Beyond avoiding fraud, marketers already need to account for difficulties in measurement online, as when targeting single users with multiple accounts on social networks.  Their goals are (or should be) modified to account for the challenges and limitations that exist with digital media, which may never realistically achieve the ideals of precision espoused by the sector’s evangelists in earlier days, but which can nonetheless benefit from ongoing efforts to improve.

Galloway ends his article by describing digital budget cuts from many well-known brand owners which were made without causing meaningful business impacts.   Most of these examples are also dated, but probably do reflect what can happen when a marketer scrutinizes their budget, as they should regularly.  With digital advertising, there have been many brand owners who chose not to follow best practices, or who otherwise did not account for the limitations that digital media has always had, or were chasing “bright, shiny objects” or simply pursued low cost and low-value media, despite the waste that can follow from those strategies.   There will inevitably be other marketers who go through similar exercises and similarly make adjustments of their own, which may result in longer-term increases in spending on digital media if their business strategies require it.
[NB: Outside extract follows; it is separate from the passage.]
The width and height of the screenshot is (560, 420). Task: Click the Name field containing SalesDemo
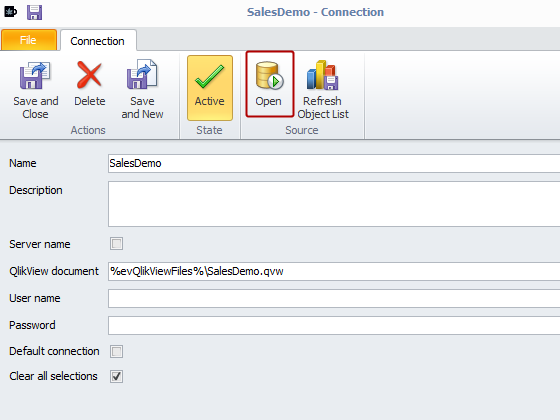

And even if they don’t, the bulk of growth in digital advertising won’t really depend on those marketers, as it’s smaller businesses and businesses which are endemic to digital ecosystems (and which are better able to do proper a/b testing to identify relative value of different media vehicles and adjust spending levels appropriately) who will be responsible for most of the growth going forward.
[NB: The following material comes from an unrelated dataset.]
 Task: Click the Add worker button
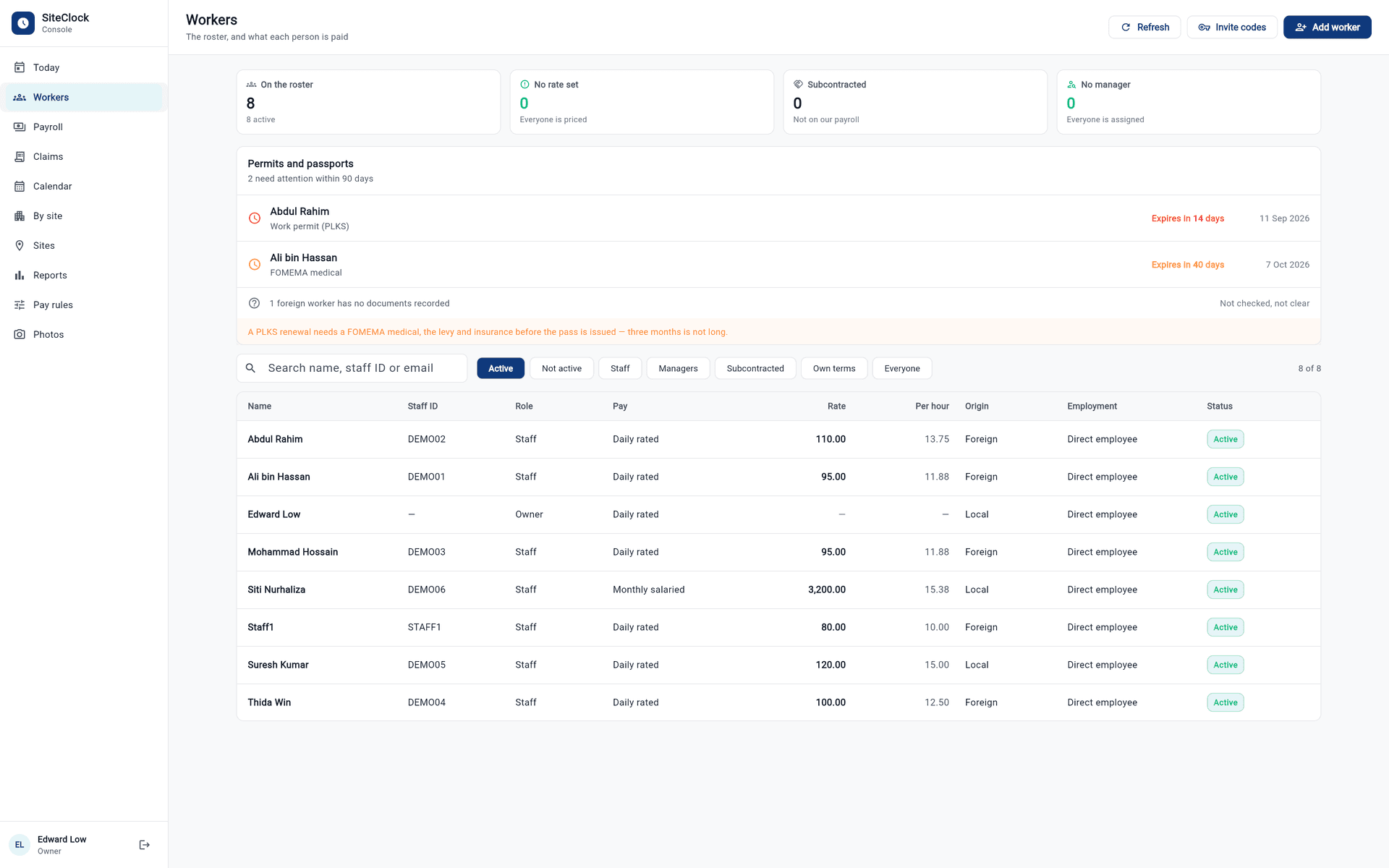[x=1327, y=27]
As we began, fraud is a serious problem, and digital media has always been far from perfect.  Anyone suggesting otherwise has likely not spent enough time studying the sector.  But because many have glossed over its details, bad actors were ready to take advantage of unsophisticated or ill-informed marketers much as different kinds of bad actors can take advantage of digital media platforms to spread false or misleading information.  In all cases, education and related investments of time and money are necessary to help meaningfully limit damage that might otherwise occur while building better environments for future growth.